*Reading text:*
*****
First, get the predicted probability values for the train set:

In [None]:
pred1 <- predict(fit1 , type="response")

as.data.table(pred1) %>%
ggplot(aes(x = seq_along(pred1), y = pred1)) +
xlab("Index") +
geom_point()

Since levels are given as 1 for F and 2 for M (probably alphabetically), the predicted values are the probabilities of being M

Now create a roc object for predicted probability values and the actual class labels

In [None]:
roc <- pROC::roc(y_train, pred1)

In [None]:
roc

The train set data gave a value of 0.9067, indicating that the model discriminates well

The confidence interval can be called using the ci function:

In [None]:
pROC::ci(roc)

Plot the ROC curve with base plot:

In [None]:
plot(roc)

A fancier option is from plotROC package:

In [None]:
p1 <- data.table(D = y_train, M = pred1) %>%
ggplot(aes(m = M, d = D)) +
    plotROC::geom_roc() +
    plotROC::style_roc(theme = theme_grey)

p1

Or an interactive version of the same plot:

In [None]:
plotROC::export_interactive_roc(p1) %>% IRdisplay::display_html()

The closer the curve is to the perfect classifier, the better it is at identifying positive 
values. This can be measured using a statistic known as the area under the ROC 
curve (abbreviated AUC). The AUC treats the ROC diagram as a two-dimensional 
square and measures the total area under the ROC curve. AUC ranges from 0.5 (for 
a classifier with no predictive value) to 1.0 (for a perfect classifier). A convention to 
interpret AUC scores uses a system similar to academic letter grades:

- A: Outstanding = 0.9 to 1.0
- B: Excellent/good = 0.8 to 0.9
- C: Acceptable/fair = 0.7 to 0.8
- D: Poor = 0.6 to 0.7
- E: No discrimination = 0.5 to 0.6

In [None]:
pROC::auc(roc)

AUC is outstanding

#### ROC curve with ROCR library

Adapted from Lantz (2015) Chapter 10

First we create a prediction object, taking into account the probabilities:

In [None]:
pred_ROCR <- ROCR::prediction(predictions = pred1,
                             labels = y_train,
                             label.ordering = c("F", "M"))

And then a performance object for true positives vs false positives:

In [None]:
perf <- ROCR::performance(pred_ROCR,
                            measure = "tpr",
                            x.measure = "fpr")

And let's plot it:

In [None]:
plot(perf, lwd = 3)

For AUC calculation:

In [None]:
perf_auc <- ROCR::performance(pred_ROCR, measure = "auc")
perf_auc@y.values %>% unlist()

### Lift chart

In some applications, the goal is to search, among a set of new records, for a subset of records that gives the highest cumulative predicted values.

In such cases, a graphical way to assess predictive performance is through a lift chart.

This compares the model’s predictive performance to a baseline model that has no predictors.

A lift chart for a continuous response is relevant only when we are searching for a set of records that gives the highest cumulative predicted values.

A lift chart is not relevant if we are interested in predicting the outcome value for each new record.

The lift chart is based on ordering the set of records of interest (typically validation data) by their predicted value, from high to low.

Then, we accumulate the actual values and plot their cumulative value on the y-axis as a function of the number of records accumulated (the x-axis value).
*****
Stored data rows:
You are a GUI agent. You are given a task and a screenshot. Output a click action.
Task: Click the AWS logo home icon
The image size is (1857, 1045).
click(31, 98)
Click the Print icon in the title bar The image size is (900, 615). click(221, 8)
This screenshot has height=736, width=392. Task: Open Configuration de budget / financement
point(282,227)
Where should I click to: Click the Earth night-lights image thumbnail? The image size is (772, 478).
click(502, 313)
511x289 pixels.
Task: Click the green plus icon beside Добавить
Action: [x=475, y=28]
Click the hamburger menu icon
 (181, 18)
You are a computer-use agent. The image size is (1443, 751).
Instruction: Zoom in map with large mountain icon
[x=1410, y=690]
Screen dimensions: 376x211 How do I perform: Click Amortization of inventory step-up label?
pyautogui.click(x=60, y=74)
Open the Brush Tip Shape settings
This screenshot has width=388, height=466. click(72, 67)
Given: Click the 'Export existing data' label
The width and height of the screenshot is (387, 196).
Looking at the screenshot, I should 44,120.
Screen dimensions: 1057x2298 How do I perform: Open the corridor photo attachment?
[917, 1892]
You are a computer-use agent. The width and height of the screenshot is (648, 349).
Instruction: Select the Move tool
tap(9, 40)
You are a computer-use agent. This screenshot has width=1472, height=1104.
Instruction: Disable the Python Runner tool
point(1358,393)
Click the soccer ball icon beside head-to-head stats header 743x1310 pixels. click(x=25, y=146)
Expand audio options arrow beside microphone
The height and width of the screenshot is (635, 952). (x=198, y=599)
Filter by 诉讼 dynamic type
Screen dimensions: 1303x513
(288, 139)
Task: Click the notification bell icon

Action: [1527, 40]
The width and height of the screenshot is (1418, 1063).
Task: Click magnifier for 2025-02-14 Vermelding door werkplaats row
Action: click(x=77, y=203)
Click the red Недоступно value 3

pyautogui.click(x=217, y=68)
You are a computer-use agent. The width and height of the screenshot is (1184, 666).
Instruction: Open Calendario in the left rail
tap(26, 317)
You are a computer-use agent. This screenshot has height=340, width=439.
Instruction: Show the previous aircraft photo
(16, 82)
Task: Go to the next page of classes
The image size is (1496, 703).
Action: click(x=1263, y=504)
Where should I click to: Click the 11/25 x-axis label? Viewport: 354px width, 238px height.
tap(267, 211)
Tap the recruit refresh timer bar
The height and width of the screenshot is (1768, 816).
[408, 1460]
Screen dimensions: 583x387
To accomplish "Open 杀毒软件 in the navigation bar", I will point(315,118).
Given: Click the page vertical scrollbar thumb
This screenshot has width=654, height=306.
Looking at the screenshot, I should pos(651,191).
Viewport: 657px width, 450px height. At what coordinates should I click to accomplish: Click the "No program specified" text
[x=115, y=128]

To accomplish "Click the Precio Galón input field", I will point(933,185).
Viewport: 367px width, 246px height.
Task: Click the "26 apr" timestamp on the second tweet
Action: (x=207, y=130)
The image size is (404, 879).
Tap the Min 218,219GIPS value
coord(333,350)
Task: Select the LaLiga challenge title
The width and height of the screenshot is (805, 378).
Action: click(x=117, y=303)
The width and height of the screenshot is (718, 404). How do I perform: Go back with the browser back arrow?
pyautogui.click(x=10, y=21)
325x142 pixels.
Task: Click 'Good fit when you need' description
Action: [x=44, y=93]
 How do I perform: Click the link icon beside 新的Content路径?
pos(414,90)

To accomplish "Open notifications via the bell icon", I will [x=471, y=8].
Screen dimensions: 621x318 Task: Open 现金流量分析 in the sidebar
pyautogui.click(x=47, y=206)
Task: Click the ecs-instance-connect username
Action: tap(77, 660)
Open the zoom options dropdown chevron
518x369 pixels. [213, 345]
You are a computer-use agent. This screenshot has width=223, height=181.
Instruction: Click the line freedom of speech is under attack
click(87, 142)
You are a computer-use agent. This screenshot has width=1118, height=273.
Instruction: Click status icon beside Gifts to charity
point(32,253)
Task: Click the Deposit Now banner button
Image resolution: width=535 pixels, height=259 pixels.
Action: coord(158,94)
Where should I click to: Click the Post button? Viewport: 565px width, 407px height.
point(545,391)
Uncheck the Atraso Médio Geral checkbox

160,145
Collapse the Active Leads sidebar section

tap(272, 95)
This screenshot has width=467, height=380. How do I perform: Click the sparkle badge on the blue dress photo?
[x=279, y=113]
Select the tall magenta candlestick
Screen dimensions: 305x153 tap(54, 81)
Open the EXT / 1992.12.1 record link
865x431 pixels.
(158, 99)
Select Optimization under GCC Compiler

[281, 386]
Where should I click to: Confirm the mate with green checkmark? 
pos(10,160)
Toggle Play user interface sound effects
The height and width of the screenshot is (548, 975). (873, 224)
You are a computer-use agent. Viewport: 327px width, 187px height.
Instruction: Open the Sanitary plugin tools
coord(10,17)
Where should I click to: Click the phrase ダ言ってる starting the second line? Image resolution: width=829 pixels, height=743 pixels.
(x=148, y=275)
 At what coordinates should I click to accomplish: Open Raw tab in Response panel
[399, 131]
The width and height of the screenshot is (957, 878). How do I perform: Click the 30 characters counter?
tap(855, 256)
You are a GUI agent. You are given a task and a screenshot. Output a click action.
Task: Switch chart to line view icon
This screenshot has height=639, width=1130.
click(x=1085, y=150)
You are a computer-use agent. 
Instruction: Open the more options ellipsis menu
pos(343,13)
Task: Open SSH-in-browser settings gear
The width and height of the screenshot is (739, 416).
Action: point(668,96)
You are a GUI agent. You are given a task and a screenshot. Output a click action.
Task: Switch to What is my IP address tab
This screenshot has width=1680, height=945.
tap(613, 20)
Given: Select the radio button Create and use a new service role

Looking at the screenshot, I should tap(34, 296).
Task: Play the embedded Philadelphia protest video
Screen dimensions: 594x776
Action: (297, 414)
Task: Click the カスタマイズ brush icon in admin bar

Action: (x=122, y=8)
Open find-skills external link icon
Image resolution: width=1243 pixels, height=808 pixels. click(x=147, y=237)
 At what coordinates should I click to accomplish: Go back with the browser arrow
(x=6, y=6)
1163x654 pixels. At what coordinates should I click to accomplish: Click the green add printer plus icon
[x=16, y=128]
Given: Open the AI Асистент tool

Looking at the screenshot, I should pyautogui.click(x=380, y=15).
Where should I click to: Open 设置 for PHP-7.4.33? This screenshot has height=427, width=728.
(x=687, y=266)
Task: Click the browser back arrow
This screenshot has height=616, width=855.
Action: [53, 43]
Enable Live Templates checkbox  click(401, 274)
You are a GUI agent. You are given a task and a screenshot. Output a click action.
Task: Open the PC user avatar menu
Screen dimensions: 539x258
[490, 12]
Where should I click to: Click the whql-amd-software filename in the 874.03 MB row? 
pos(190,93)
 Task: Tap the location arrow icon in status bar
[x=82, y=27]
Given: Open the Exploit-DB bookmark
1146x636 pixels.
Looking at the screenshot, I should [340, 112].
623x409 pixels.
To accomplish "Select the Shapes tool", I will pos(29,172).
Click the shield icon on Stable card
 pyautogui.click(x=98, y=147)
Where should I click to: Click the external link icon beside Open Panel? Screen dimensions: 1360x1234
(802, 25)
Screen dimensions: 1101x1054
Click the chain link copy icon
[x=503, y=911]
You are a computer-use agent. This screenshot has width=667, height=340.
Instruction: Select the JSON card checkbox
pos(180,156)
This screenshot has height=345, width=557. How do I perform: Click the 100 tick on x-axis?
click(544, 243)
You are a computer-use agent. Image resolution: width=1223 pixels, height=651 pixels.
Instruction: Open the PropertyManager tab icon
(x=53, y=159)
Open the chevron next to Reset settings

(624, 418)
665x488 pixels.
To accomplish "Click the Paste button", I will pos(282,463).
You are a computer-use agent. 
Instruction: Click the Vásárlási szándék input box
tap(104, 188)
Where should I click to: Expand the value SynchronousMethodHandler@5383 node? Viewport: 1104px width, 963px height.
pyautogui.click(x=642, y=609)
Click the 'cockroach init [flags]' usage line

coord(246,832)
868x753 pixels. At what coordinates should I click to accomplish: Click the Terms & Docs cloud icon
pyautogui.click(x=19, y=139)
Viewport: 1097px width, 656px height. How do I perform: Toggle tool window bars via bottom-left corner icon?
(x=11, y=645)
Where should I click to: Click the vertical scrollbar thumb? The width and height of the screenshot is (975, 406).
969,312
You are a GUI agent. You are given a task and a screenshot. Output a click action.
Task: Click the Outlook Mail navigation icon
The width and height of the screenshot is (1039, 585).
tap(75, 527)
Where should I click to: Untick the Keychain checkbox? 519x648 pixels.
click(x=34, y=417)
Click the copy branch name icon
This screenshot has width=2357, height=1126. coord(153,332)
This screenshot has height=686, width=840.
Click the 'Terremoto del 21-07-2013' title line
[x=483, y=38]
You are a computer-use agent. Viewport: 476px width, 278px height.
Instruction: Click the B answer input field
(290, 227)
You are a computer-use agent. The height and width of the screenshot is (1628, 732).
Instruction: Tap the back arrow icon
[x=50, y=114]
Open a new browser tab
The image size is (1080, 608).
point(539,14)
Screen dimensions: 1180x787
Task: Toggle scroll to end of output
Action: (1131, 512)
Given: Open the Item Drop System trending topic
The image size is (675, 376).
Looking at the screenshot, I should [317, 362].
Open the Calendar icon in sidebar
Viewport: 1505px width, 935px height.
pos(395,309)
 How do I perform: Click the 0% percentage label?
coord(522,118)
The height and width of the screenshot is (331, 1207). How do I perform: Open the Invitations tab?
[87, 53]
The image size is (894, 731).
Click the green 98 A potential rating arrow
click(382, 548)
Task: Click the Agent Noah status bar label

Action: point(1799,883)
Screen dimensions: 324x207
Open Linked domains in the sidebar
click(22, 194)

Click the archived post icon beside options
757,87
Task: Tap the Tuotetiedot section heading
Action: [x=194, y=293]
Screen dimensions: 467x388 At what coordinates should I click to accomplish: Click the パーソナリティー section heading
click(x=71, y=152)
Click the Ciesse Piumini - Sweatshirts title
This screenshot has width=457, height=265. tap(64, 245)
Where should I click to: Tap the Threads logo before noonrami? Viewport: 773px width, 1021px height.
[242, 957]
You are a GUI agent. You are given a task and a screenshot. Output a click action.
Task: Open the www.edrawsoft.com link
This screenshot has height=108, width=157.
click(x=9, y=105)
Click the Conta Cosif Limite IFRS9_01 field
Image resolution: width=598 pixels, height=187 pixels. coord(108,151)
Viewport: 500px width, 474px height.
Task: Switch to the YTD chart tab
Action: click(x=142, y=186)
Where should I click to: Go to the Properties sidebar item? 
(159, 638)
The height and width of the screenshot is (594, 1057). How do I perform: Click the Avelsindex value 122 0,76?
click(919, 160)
*****
*Exercise aim:* Copy the passage of the ROC walkthrough starting with "And let's plot" and going on through "perf_auc@y.values %>% unlist()", replacing "perf_auc" with "auc_result". These rows have no connection to the ROC walkthrough.

*Result for this task:*
And let's plot it:

In [None]:
plot(perf, lwd = 3)

For AUC calculation:

In [None]:
auc_result <- ROCR::performance(pred_ROCR, measure = "auc")
auc_result@y.values %>% unlist()